Apache Kafka Cluster - TLS encryption on HDInsight
Published Mar 20 2024 04:22 PM 2,134 Views
Microsoft

In this blog we will go through how to set up Transport Layer Security (TLS) encryption for HDInsight Apache Kafka cluster (between Apache Kafka brokers and Apache Zookeepers). 

 

Prerequisite

1. Create Apache Kafka Cluster 

2. SSH Access to the cluster

 

The blog covers self-sign certificate, the process remains same for certificates issues from Certificate Authority (CA).

 

TLS Setup for Apache Kafka Brokers

 

User can generate TLS for each broker Domian/IP address/Node Name or Subject Alternative Name (SAN) or Wildcard certificate. The choice between individual vs Wildcard vs SAN is depends on your cluster behavior.

 

If you are planning to have scale out feature of the HDInsight Apache Kafka cluster, then it is less hassle if you use Wildcard or SAN certificate. At the time of scale out, you would not require generating new certificate of each additional node, if you are using Wildcard or SAN certificate.

 

 

The HDInsight Apache Kafka cluster broker's DNS names follow similar pattern within given cluster wnX-<cluster name>.<unique id>.bx.internal.cloudapp.net, that means you can generate either wildcard or SAN certificate for the cluster without worrying about cluster scale out.
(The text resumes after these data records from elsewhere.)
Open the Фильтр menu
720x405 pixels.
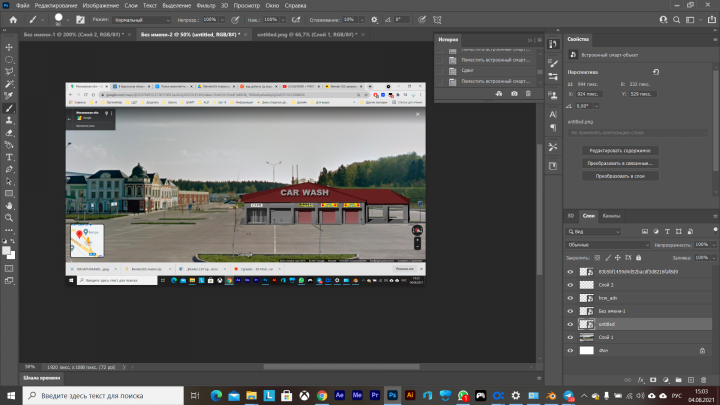206,6
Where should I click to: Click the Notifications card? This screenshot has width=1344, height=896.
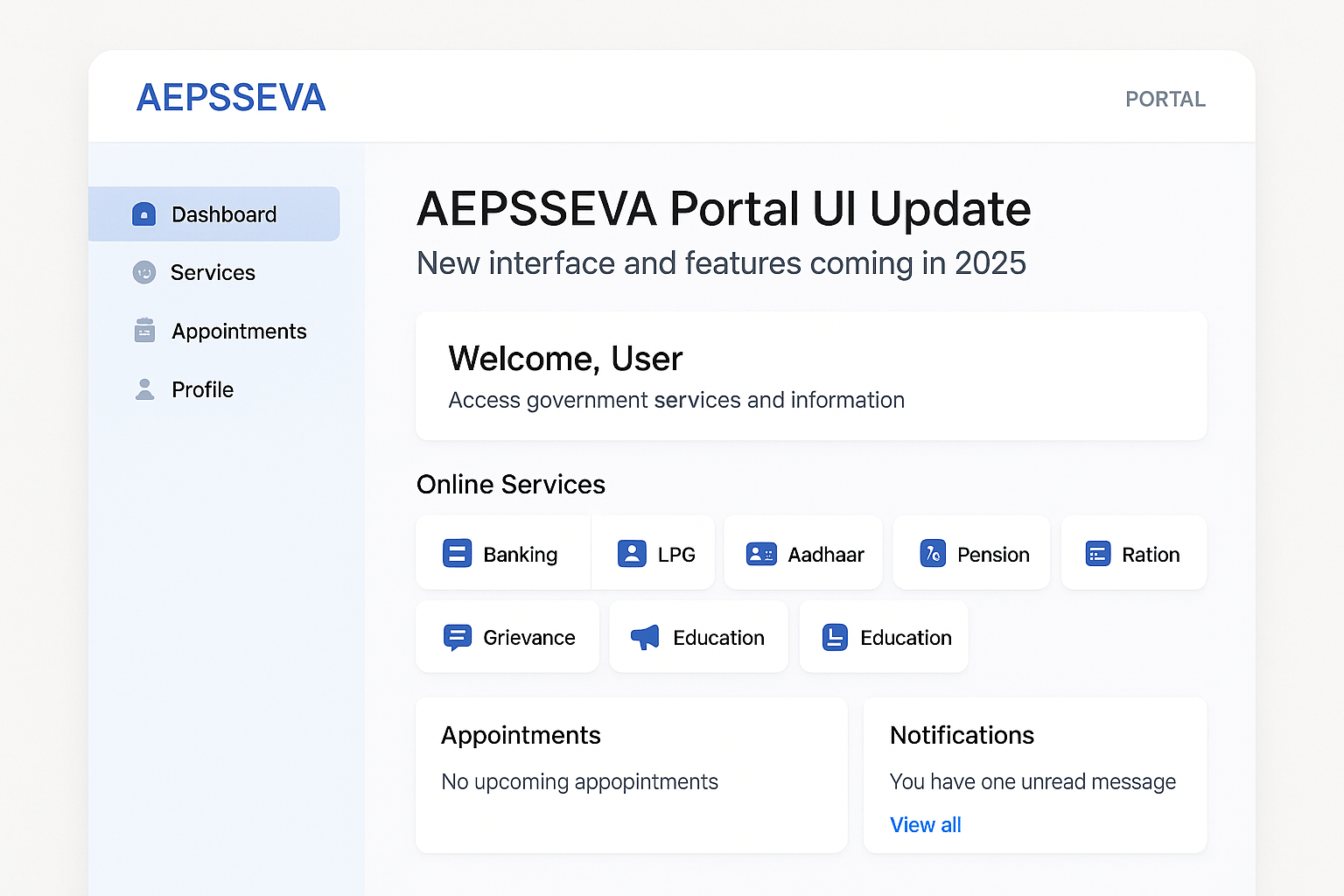click(x=1034, y=775)
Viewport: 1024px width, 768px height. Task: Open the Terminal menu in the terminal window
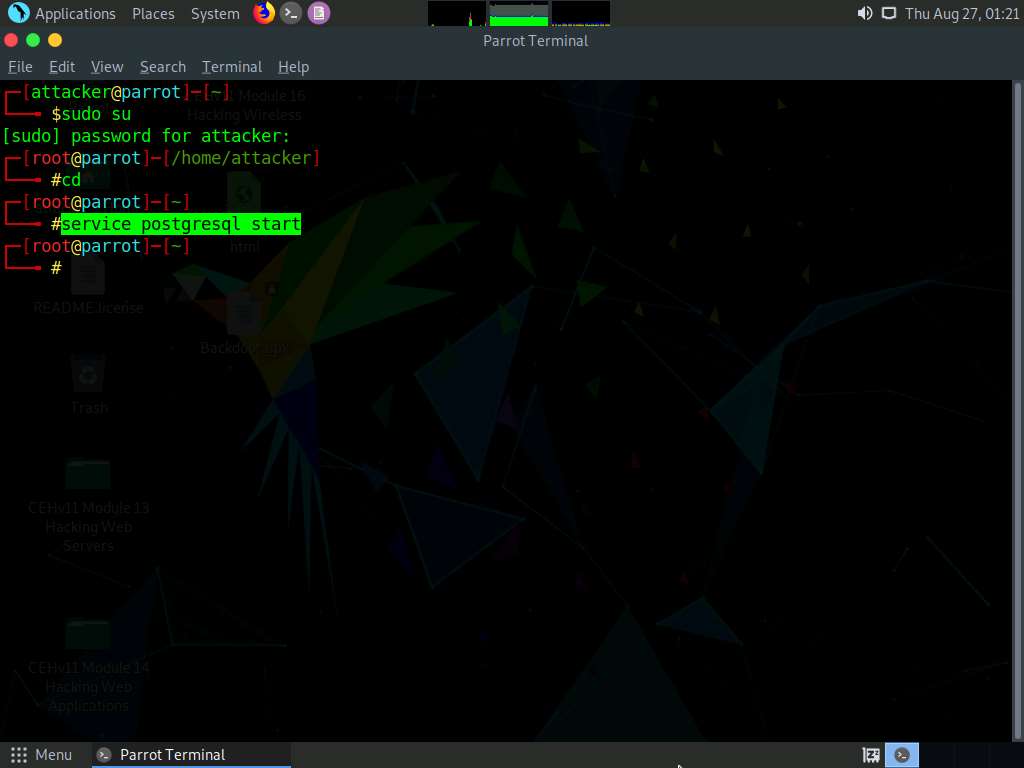[231, 66]
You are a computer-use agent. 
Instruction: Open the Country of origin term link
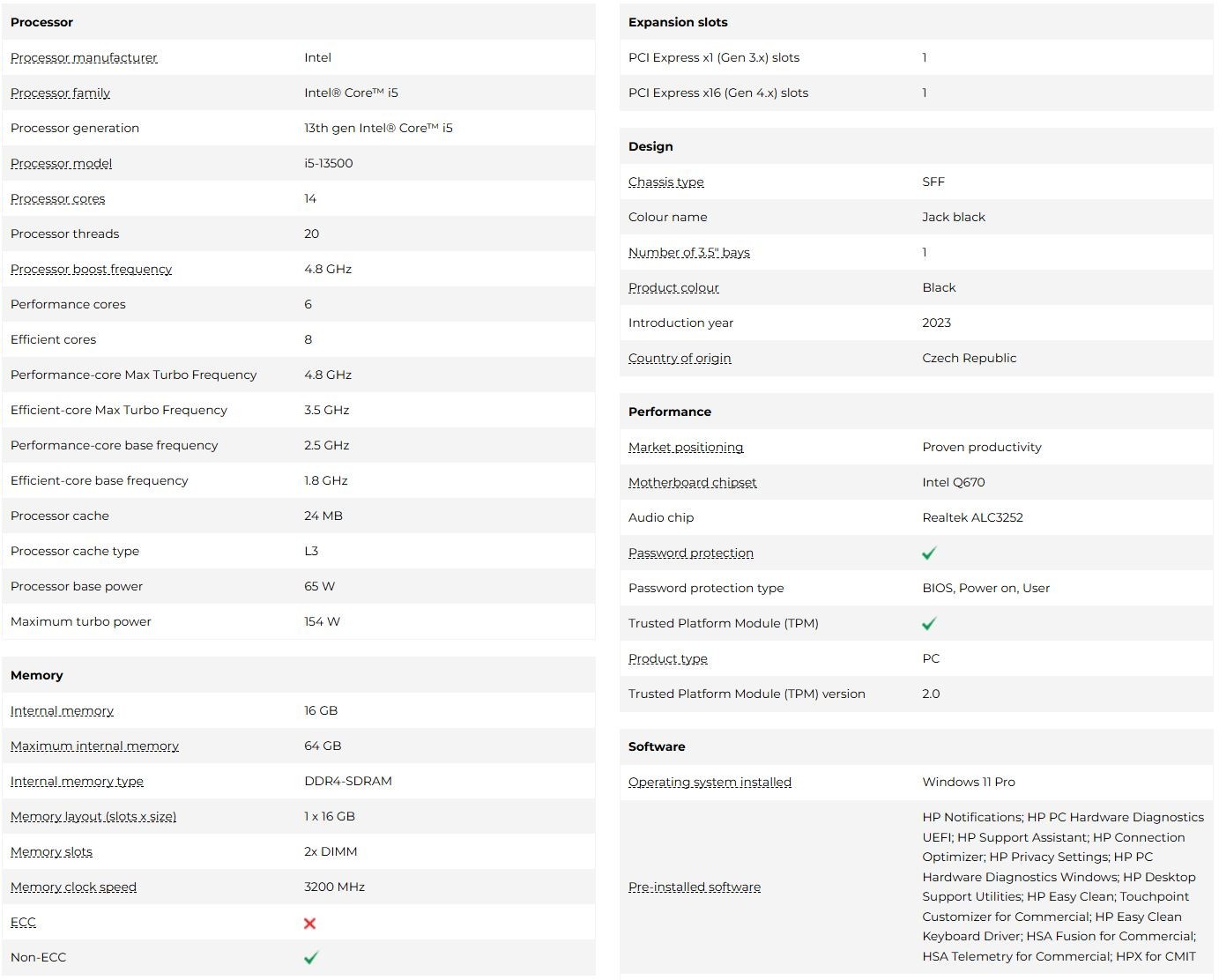tap(680, 359)
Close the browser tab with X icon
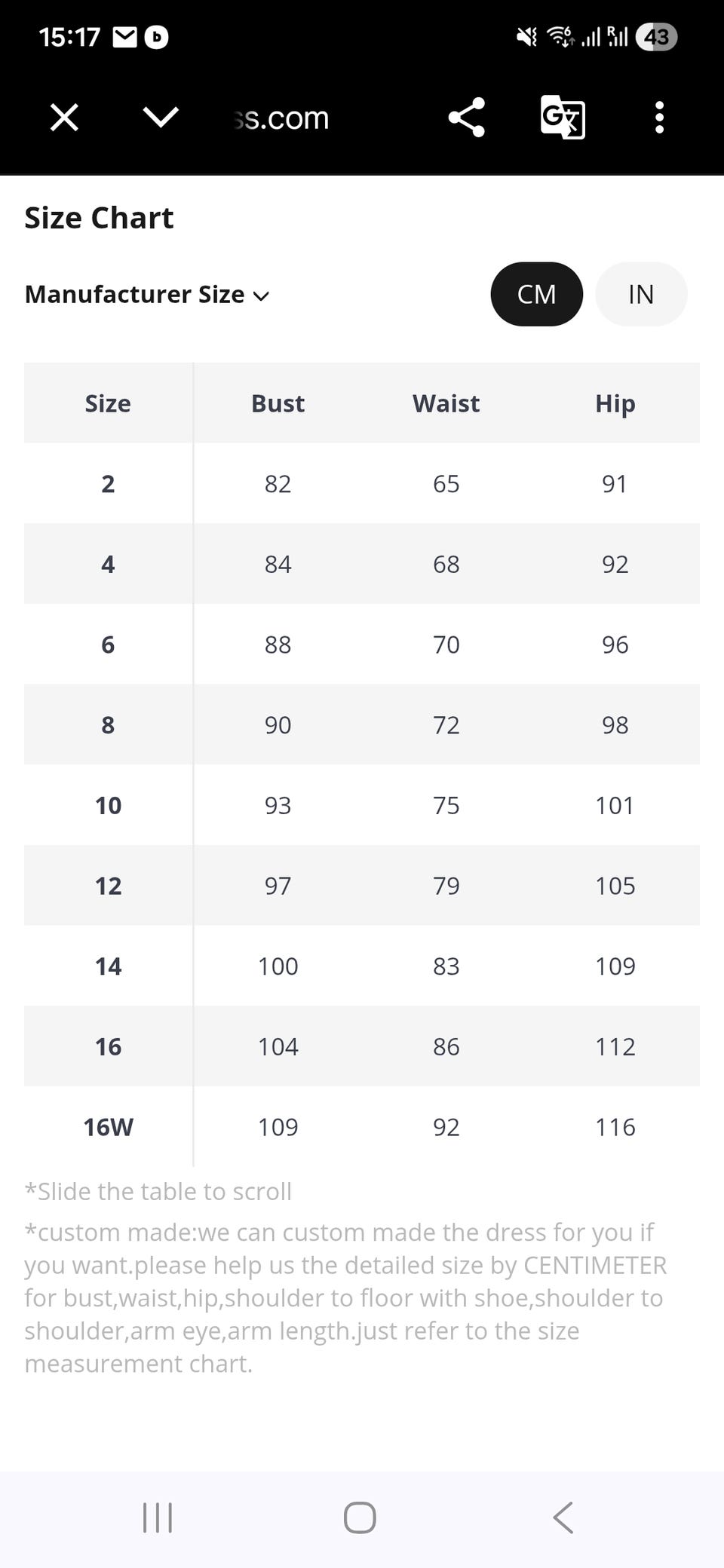 tap(64, 118)
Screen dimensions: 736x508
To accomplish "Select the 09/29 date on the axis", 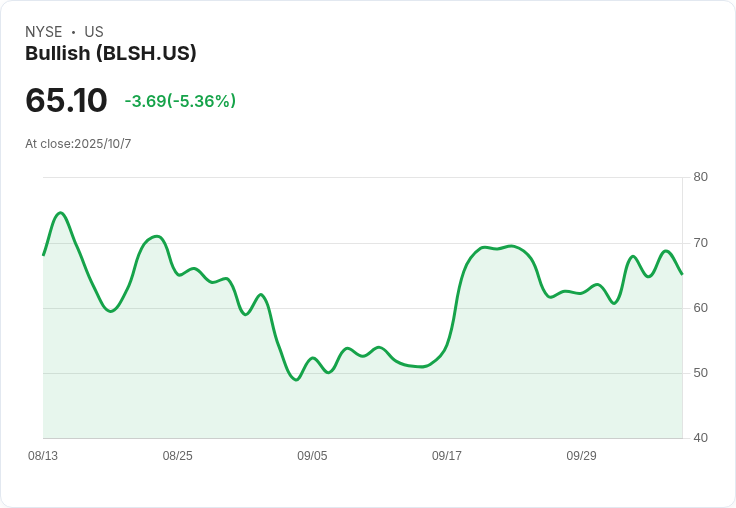I will 581,456.
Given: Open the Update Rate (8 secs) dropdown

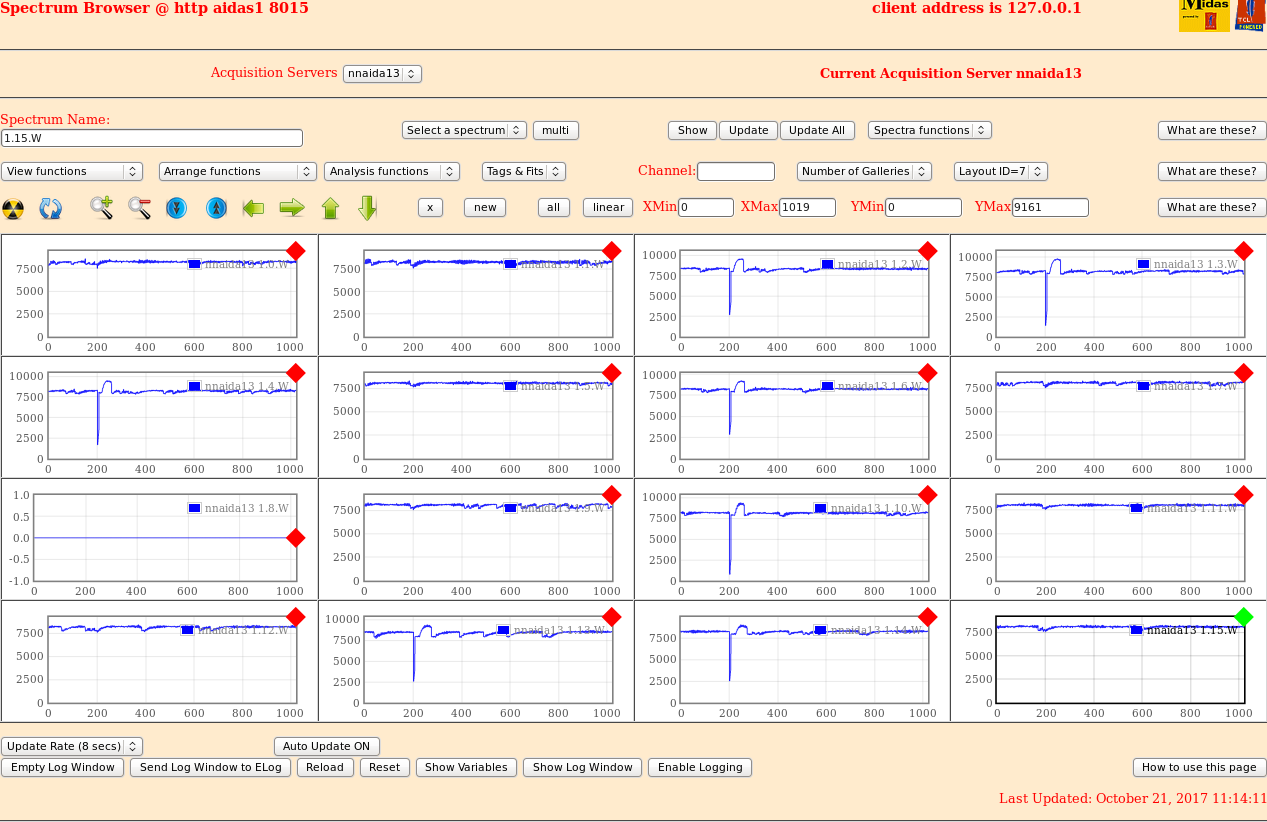Looking at the screenshot, I should (72, 746).
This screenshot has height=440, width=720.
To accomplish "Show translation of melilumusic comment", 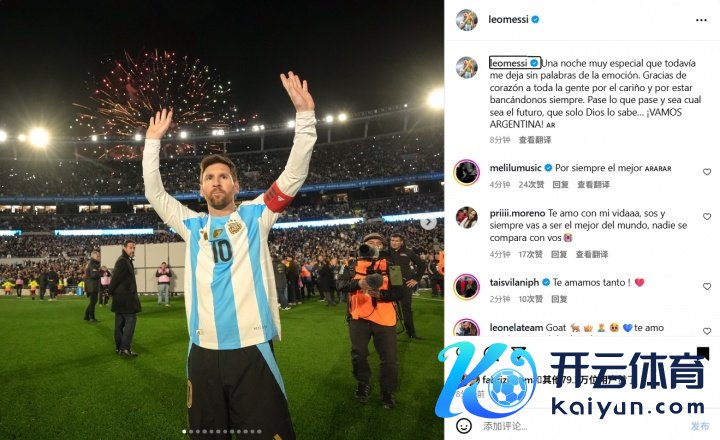I will (x=593, y=185).
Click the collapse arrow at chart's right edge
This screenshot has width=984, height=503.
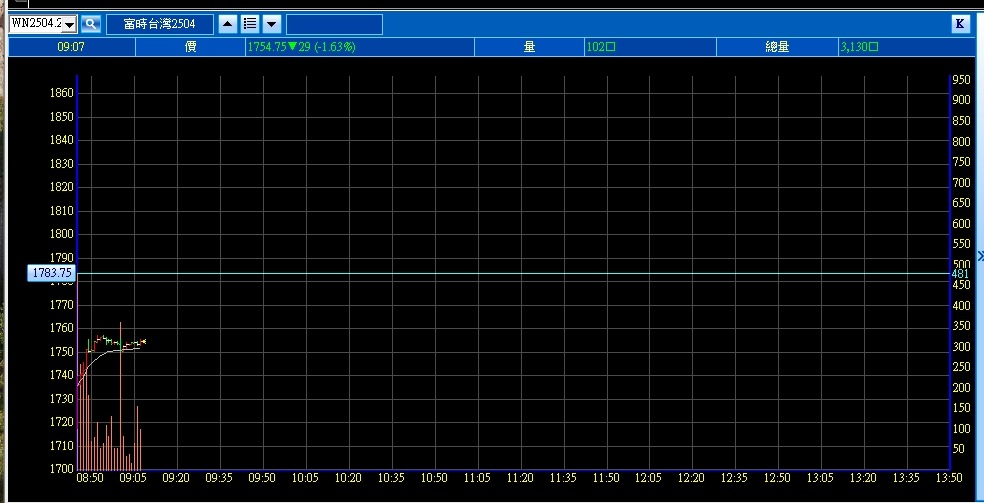tap(979, 257)
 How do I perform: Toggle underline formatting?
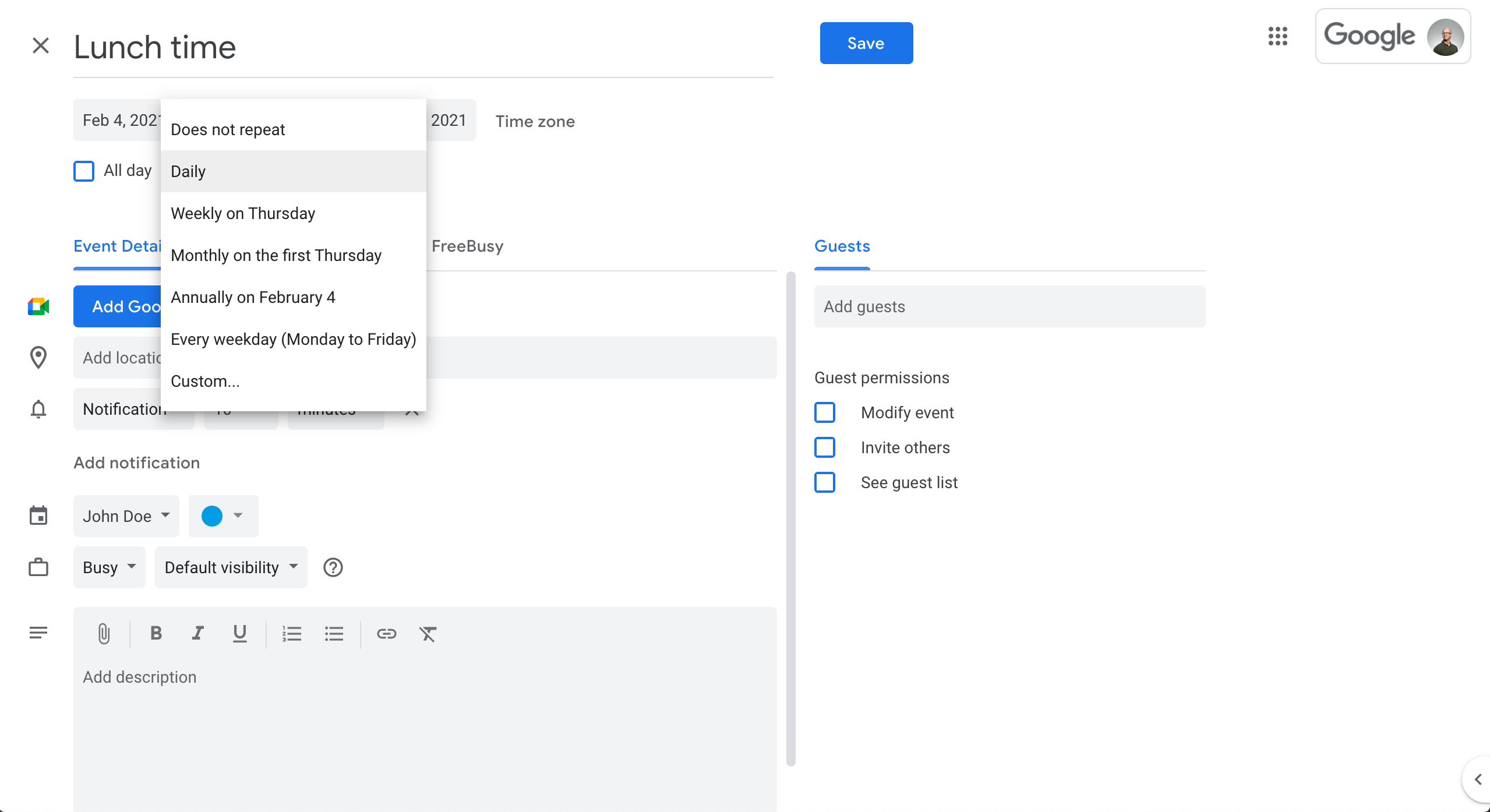[x=239, y=633]
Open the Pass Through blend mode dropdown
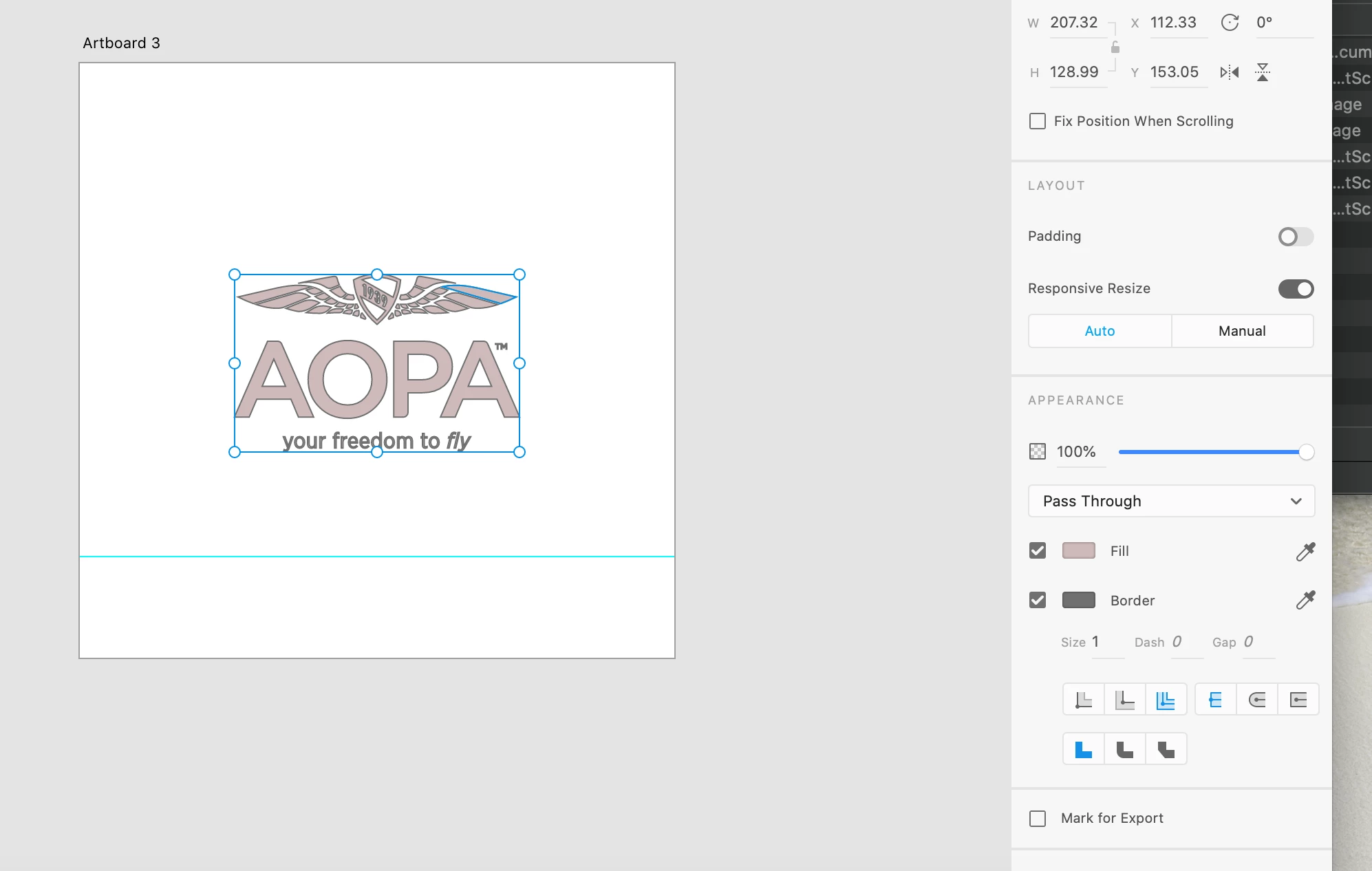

Before we jump into certificate generation process, let's understand few points:

  1. Certificate can be generated outside of the cluster nodes, via different build pipeline and make them available to the cluster (head node, brokers, and zookeeper nodes) or from the head node. Over here we are assuming you are generating self-sign SAN certificate from the head node. 
  2. Self-sign vs CA cert process - The self-signed certificates are public key certificates that are not issued by a certificate authority (CA). These self-signed certificates are easy to make and do not cost money. However, they do not provide any trust value. It is recommended to use CA cert for the production workload. 

Steps to generate SAN certificate for the Kafka and Zookeeper Nodes:

 

Here we are assuming you are using self-sign certification and generating such certification from cluster head node.

 

1. SSH to Head node or you from your local development environment.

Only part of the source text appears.